Estácio vê 2017 mais desafiador, mantém estratégia de redução de bolsas, diz presidente

quinta-feira, 10 de novembro de 2016 21:34 BRST
 

Por Gabriela Mello

SÃO PAULO (Reuters) - A Estácio Participações se prepara para um 2017 ainda mais desafiador que este ano, afirmou o presidente da empresa de ensino superior privado, Pedro Thompson, após a divulgação do balanço do terceiro trimestre.

"Otimismo existe, é inegável. Mas olhando para economia com viés empírico e na banda que mais atuamos, a classe C, o próximo ano pode ser até mais desafiador que 2016", disse o executivo em entrevista à Reuters.

De acordo com ele, a empresa deve prosseguir com a estratégia de captação de alunos baseada em menos descontos e bolsas para tornar sua base de estudantes mais sustentável, bem como focará na racionalização das despesas com publicidade e custo docente.

"Nosso principal 'driver' de valor é a base de alunos, que para nos permitir maior receita precisa ser sustentável, gerando menor evasão, menos PDD (provisões de perdas com inadimplência) e tíquetes médios mais apropriados", disse Thompson.

Questionado sobre a Medida Provisória 741/2016, que transfere da União para as instituições de ensino a obrigação de remunerar os bancos por custos decorrentes do Fundo de Financiamento Estudantil (Fies), Thompson ressaltou que a cobrança já gerou um impacto de cerca de 7 milhões de reais no terceiro trimestre. "Nos próximos trimestres, o efeito da taxação deve ficar em torno disso também", disse ele.

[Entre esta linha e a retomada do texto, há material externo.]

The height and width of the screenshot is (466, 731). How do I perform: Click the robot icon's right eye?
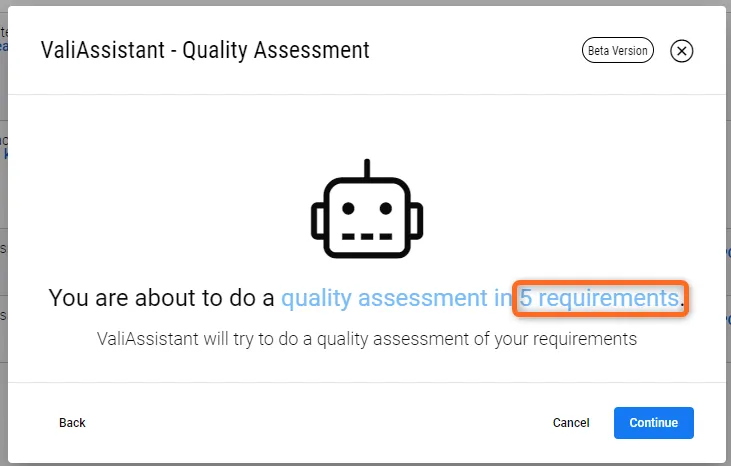384,209
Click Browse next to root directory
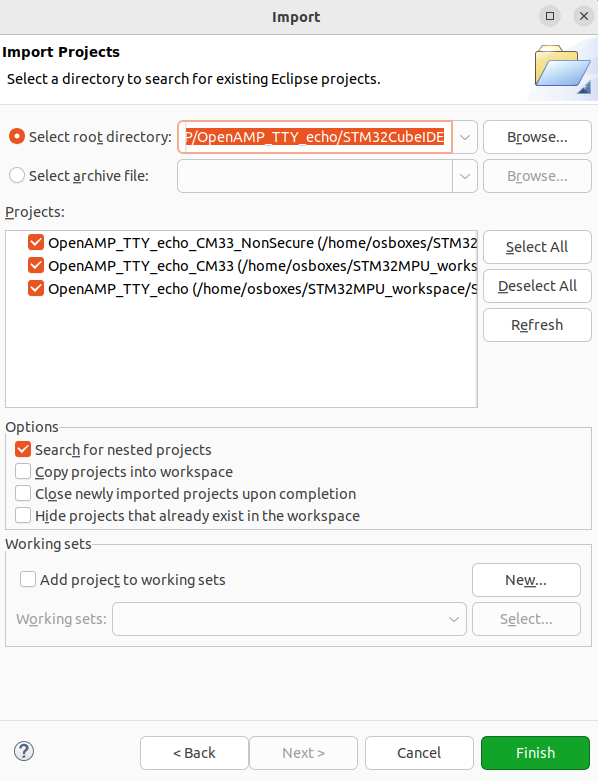 (537, 137)
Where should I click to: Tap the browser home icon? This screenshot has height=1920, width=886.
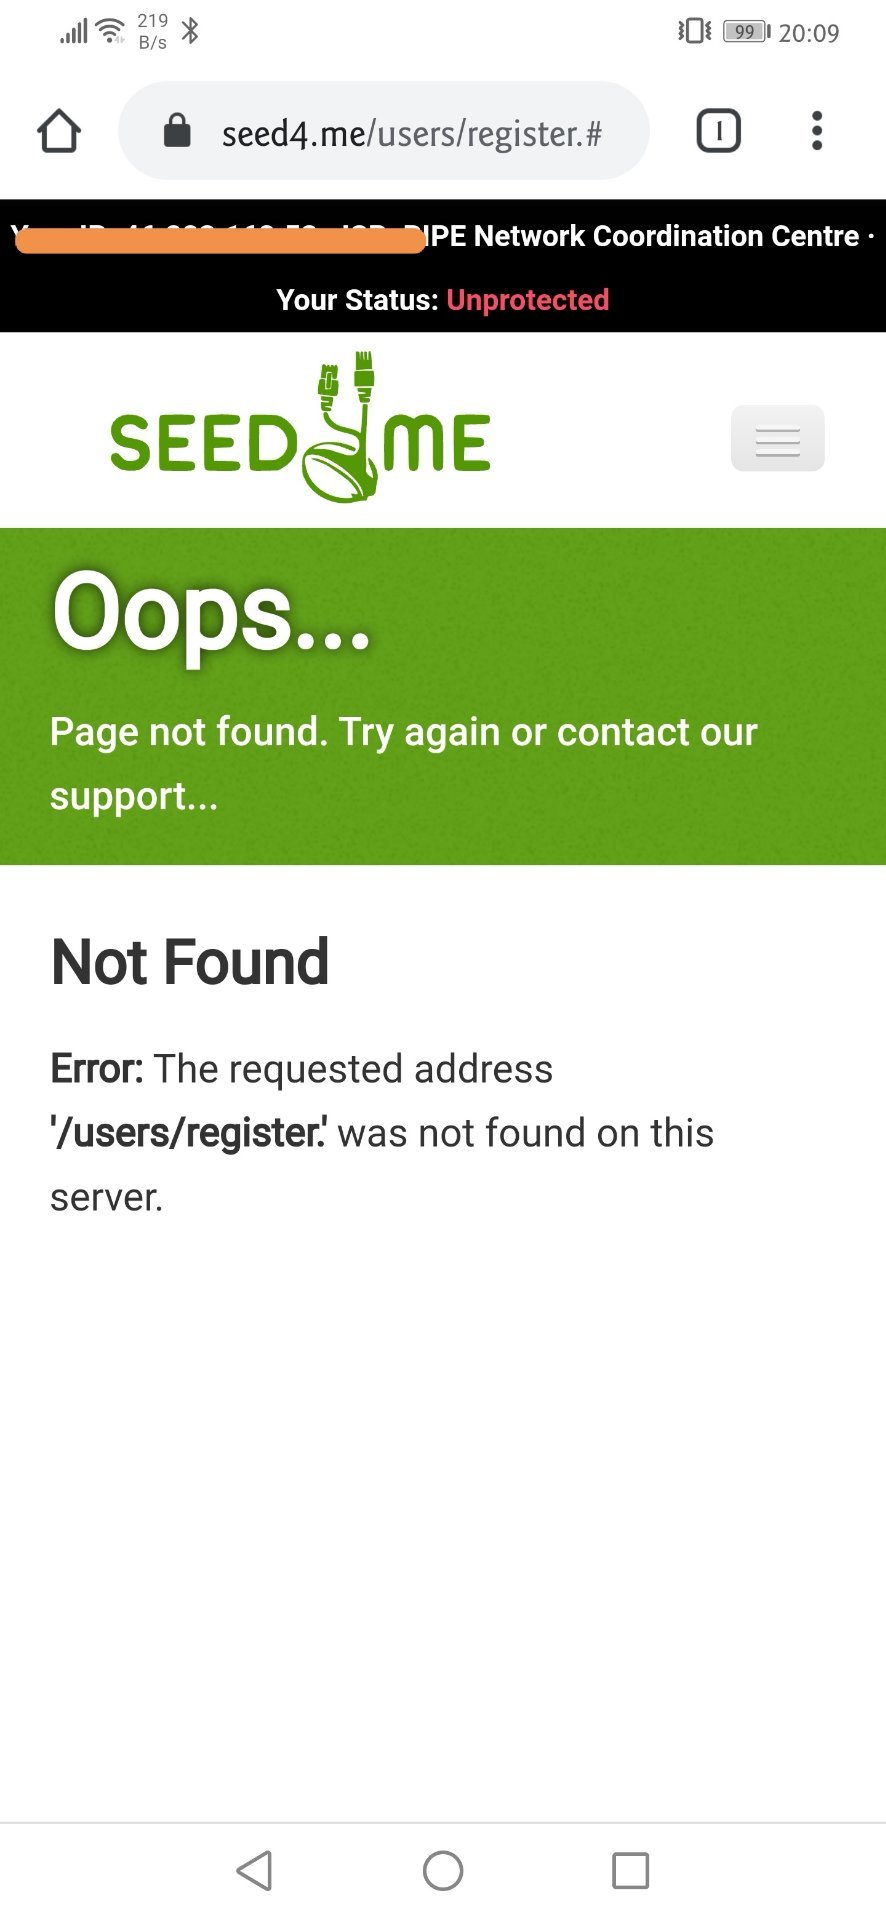(59, 131)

Apesar da redução da base de alunos do Fies para 124,5 mil ao fim de setembro, o equivalente a 35,9 por cento do total de matrículas, o executivo afirmou que a boa geração de caixa deve permitir à Estácio conceder financiamento próprio aos alunos. "Queremos colocar na rua para captação do ano que vem", afirmou.

Sobre os esforços de matrículas para 2017, Thompson observou que os jogos Olímpicos no Rio de Janeiro, em agosto, devem afetar o cronograma na região. "O calendário foi alterado e o ano letivo vai até 21 de dezembro, o que desloca o timing das captações", afirmou.

A Estácio reportou nesta quinta-feira lucro líquido de 135,7 milhões de reais no terceiro trimestre, 7,2 por cento maior que o de igual período de 2015.

A Kroton, que está em processo de fusão com a Estácio, divulgou mais cedo alta de 11 por cento no lucro ajustado do terceiro trimestre, a 452,7 milhões de reais. O presidente-executivo da empresa, Rodrigo Galindo, afirmou que a companhia já completou 25 por cento do processo de captação de alunos para 2017.